Aziz Ansari, “Grace” and The Lessons We’ve Learned

Sexual coercion, power, and the lessons we all need.

Image+provided+by+David+Shankbone+via+Flickr.

Image provided by David Shankbone via Flickr.

Stories of sexual harassment, assault, and abuse have been splashed across the home pages of some of the biggest names in news and journalism for months. The #MeToo movement, arguably the biggest contributor to the rising national debate of sexual harassment and assault, has paved the way for an on rush of stories and experiences. While the movement is extremely necessary—its motives of exposing the power abuses of men, especially in Hollywood, to the world long needed—it has also busted open a much wider door inclusive of not only sexual assault, but also of general sexual coercion— a much more complex topic in itself.

 

The most recent of victims to the rising movement, much beyond the #MeToo movement’s roots, has been Aziz Ansari— a stand up comedian and actor, and creator of the TV series “Master of None.” After going on date with a woman in September of 2017, Ansari is accused by his date, “Grace” (her name changed to protect her anonymity), of sexual coercion and a borderline non-consensual sexual experience.
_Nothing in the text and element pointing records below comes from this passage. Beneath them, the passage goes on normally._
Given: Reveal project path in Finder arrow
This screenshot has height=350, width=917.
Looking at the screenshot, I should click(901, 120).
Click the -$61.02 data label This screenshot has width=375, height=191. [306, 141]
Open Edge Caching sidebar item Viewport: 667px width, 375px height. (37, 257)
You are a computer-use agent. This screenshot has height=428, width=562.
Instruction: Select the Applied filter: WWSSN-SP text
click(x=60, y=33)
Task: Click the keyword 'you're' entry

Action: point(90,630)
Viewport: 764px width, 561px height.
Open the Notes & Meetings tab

The story was broken by the publication Babe.net only a few days ago but has been discussed, argued, dismissed, and argued all over again by the public and journalists as well. From The Atlantic’s scalding opinion piece, which all but insults “Grace,” to The Guardian’s  piece discussing, and ridiculing, the decency of an exposé as such as this, America is in the middle of a new age of sexual awakening.

 

Aziz Ansari made a mistake. But it is a mistake that likely thousands of other men across world make every single day. Why? Because when you’re in the moment, it gets kind of hard to differentiate the “let’s have sex” stare from the “you are a disgrace to mankind” stare— sometimes it’s even hard to differentiate those looks when you’re not in the middle of oral sex on your kitchen counter. But let me be clear, I am in no way defending Ansari, or even other males or females—yes, we do it too—who behave in the same manner. I am simply trying to illustrate that if Ansari was any other guy, this would not be a big deal.

 

My boyfriend has made these mistakes, misinterpreted my signals and the general situation, and maybe you have too. Yes, there are people who couldn’t care less that they are perpetuating sexual misconduct, but the fact is, the majority of people are not intentionally trying to make their sexual partners feel uncomfortable— they’re probably just stupid, sexually-frustrated, and annoying! These exact words have passed through my head every time these stupid series of mistakes have occured in my own life, and maybe, they have for you too. But every time that it’s happened, I have been able to talk the situation out after hand. And obviously not all people are like this, capable of learning from their mistakes and even accepting them, but if you are not willing to even give them the benefit of the doubt, you will never find out.

 

Mistakes are there for us to learn from; they do not define us, and they do not define our partners. If you close yourself off from even the possibility, you are just as bad as the perpetrator who refused to accept their mistakes. Human beings can be incomprehensibly stupid and because of that stupidity, should be given one singular chance to explain themselves. After that, sorry, but they really are just canceled— you’re better than that.

 

If one is not even willing to discuss their mistakes, much less acknowledge them, that shows an immense amount of egocentricity in my opinion. Relationships, whether they are sexual, long-term, sporadic, or anything else, should always be respectful and communicative no matter of their extent. And while yes, Ansari coming on to his date “Grace” just about as hard as the freaking tornado in Wizard of the Oz, is not particularly respectful, it must be taken into account that, once again, men, women, and people of all sexual orientations, are really freaking stupid.

 

“Grace” was not respectful either. She broadcasted her sexual encounter with Ansari to the entire world. Months after the events of that evening, she felt the need to “exposé” Ansari in the public light. Grace was obviously very uncomfortable, which I sympathize with, but the fact is that matters such as these are relatively intimate and Ansari deserved at the very least a follow up conversation—especially considering it had been months since that night.

 

Sexual coercion is an act of sexual persuasion. And while yes, sexual assault and abuse can include coercion, it can also occur in otherwise perfectly ordinary relationships. They are different, while simultaneously the same.

 

Celebrities are no different than us— they too make mistakes. Sexual coercion is a problem in our society, but it is a problem that needs to be dealt with carefully and certainly not with “exposés” that miss the larger point of the issues at hand. Sexual coercion is deserving of so much more than a half-assed partially opinionated investigative exposé. It is an issue that touches not only the lives of celebrities who can’t read physical signals, but women all over the world. While what Ansari did was wrong, his mistakes were reported in such a manner that the importance of their topic was almost completely lost.

 

Men and women both need to learn from these events. We as a whole need to not only acknowledge their relevance, but also learn from them. We need to address the difficulties of communication; to teach both men and women how to articulate their discomfort; and to teach empathy and understanding. This cannot become a blame game, but a serious discussion of the general culture of sex in America; a discussion with participation, sincereness, and understanding from both sides.